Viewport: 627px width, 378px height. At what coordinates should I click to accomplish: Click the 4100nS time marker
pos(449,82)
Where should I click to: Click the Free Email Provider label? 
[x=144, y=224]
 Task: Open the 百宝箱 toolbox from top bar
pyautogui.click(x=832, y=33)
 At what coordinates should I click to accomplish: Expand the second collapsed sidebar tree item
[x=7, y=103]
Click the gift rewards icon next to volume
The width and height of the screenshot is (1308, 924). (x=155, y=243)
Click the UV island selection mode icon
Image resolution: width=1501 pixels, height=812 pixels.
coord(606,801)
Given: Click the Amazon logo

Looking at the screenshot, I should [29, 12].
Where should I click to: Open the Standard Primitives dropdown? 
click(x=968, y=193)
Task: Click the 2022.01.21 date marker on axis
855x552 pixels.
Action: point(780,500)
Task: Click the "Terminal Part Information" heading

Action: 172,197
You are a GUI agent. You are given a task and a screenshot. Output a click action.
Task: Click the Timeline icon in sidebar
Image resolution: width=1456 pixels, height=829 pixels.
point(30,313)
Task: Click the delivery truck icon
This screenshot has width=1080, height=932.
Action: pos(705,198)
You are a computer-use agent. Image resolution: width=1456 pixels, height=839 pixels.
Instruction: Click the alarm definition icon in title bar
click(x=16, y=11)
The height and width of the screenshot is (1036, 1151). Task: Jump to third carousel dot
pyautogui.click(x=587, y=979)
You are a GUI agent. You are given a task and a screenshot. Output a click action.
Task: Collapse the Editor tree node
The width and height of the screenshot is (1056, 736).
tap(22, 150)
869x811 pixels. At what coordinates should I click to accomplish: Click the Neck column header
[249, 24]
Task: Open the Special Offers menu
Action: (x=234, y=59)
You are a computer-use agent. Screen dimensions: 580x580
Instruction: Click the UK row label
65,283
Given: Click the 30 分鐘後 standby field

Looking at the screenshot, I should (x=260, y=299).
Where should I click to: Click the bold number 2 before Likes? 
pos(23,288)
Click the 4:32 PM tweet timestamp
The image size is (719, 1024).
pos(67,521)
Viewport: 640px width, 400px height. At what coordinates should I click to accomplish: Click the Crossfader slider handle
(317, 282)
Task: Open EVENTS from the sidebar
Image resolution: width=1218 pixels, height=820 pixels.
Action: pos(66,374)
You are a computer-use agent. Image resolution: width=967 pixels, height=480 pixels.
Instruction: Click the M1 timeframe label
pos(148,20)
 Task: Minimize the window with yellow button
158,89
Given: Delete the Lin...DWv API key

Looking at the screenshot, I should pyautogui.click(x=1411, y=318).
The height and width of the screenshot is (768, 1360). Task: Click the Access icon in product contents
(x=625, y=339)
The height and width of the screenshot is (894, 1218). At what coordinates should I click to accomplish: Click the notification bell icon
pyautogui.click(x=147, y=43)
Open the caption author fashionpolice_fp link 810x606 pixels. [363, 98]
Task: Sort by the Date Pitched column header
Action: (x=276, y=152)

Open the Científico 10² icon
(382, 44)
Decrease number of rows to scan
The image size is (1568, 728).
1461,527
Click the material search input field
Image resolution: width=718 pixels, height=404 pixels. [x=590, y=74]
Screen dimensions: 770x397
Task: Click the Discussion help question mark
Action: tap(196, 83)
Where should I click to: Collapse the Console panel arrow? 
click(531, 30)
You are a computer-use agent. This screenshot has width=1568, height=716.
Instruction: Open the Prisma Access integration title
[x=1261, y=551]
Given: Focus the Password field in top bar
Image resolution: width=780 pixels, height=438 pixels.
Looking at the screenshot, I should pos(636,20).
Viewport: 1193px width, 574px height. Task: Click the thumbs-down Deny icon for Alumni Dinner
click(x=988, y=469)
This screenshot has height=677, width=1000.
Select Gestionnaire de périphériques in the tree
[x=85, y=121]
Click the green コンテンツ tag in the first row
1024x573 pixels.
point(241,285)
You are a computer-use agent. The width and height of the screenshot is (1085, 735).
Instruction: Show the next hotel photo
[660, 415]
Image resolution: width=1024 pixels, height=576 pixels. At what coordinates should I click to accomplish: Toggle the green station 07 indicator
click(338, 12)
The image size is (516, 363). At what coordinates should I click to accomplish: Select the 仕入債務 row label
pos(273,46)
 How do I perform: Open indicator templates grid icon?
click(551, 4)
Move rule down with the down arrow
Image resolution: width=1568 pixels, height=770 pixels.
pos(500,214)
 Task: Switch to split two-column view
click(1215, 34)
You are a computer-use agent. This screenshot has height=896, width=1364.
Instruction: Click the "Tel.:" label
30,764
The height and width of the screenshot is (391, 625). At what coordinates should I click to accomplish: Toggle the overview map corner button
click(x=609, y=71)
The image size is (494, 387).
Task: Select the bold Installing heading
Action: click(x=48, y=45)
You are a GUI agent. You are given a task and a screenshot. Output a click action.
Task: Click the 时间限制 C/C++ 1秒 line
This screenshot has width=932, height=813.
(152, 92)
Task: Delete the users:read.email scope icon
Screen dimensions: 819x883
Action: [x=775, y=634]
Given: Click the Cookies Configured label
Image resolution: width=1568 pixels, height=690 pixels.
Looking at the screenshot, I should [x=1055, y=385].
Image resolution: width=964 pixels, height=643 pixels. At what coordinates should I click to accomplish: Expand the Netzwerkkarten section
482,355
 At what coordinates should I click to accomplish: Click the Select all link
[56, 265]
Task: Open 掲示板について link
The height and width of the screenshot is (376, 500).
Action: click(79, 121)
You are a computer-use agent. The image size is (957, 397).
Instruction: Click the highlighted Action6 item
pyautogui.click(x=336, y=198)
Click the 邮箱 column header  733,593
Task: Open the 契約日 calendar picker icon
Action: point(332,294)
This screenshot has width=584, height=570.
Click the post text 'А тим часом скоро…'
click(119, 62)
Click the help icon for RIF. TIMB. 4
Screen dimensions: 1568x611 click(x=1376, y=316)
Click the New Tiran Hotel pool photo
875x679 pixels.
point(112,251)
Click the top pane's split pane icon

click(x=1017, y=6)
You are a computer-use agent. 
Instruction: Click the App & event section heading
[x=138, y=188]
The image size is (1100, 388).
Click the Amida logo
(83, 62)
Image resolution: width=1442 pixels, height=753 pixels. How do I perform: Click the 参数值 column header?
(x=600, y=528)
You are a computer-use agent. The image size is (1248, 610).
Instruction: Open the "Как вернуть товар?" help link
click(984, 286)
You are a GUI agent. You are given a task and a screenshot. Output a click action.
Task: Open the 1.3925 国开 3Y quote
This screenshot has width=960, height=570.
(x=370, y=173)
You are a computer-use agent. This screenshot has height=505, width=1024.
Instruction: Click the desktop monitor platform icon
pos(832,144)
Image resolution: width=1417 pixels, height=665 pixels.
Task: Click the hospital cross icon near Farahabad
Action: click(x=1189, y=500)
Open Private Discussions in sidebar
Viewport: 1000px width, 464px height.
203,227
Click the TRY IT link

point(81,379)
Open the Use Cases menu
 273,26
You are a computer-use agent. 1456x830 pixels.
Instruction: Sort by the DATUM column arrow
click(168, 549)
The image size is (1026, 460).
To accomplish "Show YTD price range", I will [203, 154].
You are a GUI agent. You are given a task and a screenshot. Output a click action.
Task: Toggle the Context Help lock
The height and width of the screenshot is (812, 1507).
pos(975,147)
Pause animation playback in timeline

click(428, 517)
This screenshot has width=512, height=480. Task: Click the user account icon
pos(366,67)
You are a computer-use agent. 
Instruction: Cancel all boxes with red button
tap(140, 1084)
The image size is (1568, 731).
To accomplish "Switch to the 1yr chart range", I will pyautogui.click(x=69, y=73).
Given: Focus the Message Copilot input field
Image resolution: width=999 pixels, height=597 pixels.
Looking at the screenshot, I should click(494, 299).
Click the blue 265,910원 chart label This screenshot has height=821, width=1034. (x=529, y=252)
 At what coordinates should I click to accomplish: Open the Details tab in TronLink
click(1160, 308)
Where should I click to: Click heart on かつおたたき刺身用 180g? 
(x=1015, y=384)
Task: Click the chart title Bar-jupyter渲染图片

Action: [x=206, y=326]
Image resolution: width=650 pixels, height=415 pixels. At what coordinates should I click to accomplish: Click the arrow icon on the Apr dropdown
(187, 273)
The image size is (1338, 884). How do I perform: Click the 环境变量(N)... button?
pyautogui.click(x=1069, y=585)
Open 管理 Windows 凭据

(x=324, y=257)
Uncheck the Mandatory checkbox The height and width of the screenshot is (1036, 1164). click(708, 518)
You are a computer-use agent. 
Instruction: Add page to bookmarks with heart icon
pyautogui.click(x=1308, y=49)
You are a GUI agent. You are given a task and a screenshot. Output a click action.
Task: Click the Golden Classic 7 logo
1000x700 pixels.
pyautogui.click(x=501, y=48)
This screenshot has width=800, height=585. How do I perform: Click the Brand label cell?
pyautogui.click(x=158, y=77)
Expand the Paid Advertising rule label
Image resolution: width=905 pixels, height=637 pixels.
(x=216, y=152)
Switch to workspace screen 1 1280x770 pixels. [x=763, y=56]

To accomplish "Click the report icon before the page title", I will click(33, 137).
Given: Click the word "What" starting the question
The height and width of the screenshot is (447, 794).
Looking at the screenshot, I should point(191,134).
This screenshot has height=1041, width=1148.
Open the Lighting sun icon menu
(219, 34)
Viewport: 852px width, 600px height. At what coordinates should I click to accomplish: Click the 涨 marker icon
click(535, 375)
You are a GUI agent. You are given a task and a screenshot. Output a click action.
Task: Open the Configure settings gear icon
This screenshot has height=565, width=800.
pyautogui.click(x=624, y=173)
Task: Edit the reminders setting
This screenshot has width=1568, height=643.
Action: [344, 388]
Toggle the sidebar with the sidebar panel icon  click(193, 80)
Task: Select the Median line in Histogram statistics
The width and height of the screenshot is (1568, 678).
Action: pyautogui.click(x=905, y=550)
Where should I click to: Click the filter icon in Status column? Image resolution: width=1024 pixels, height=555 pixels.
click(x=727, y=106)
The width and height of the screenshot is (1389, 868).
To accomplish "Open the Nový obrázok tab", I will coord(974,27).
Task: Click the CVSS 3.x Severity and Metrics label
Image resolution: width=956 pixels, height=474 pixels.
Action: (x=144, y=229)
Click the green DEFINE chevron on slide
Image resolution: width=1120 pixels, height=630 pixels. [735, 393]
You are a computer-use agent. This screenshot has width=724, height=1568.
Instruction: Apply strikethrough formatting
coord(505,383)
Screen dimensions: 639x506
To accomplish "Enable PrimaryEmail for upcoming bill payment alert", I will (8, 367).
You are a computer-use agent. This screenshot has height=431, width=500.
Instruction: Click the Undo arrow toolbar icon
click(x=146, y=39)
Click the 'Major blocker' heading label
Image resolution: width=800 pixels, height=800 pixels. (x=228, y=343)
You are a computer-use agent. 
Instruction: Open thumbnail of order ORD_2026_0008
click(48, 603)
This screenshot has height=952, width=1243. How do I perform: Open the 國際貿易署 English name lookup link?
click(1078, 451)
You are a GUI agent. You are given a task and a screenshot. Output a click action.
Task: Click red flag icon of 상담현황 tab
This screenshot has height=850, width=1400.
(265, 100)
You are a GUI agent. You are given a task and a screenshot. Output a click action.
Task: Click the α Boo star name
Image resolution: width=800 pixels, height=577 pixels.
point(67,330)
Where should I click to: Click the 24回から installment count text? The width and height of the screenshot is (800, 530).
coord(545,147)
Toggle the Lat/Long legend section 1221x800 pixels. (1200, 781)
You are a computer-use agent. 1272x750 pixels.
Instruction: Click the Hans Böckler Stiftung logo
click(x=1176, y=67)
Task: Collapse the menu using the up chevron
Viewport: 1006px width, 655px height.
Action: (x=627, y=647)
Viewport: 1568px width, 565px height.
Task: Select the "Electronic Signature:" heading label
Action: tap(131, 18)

The task:
Could you return exactly the stretch of the data above that starts at the line with "Click the material search input field" and ends at the line with "You are a computer-use agent. The width", both lines included?

Your solution:
Click the material search input field
Image resolution: width=718 pixels, height=404 pixels. [x=590, y=74]
Screen dimensions: 770x397
Task: Click the Discussion help question mark
Action: tap(196, 83)
Where should I click to: Collapse the Console panel arrow? 
click(531, 30)
You are a computer-use agent. This screenshot has width=1568, height=716.
Instruction: Open the Prisma Access integration title
[x=1261, y=551]
Given: Focus the Password field in top bar
Image resolution: width=780 pixels, height=438 pixels.
Looking at the screenshot, I should pos(636,20).
Viewport: 1193px width, 574px height. Task: Click the thumbs-down Deny icon for Alumni Dinner
click(x=988, y=469)
This screenshot has height=677, width=1000.
Select Gestionnaire de périphériques in the tree
[x=85, y=121]
Click the green コンテンツ tag in the first row
1024x573 pixels.
point(241,285)
You are a computer-use agent. The width and height of the screenshot is (1085, 735).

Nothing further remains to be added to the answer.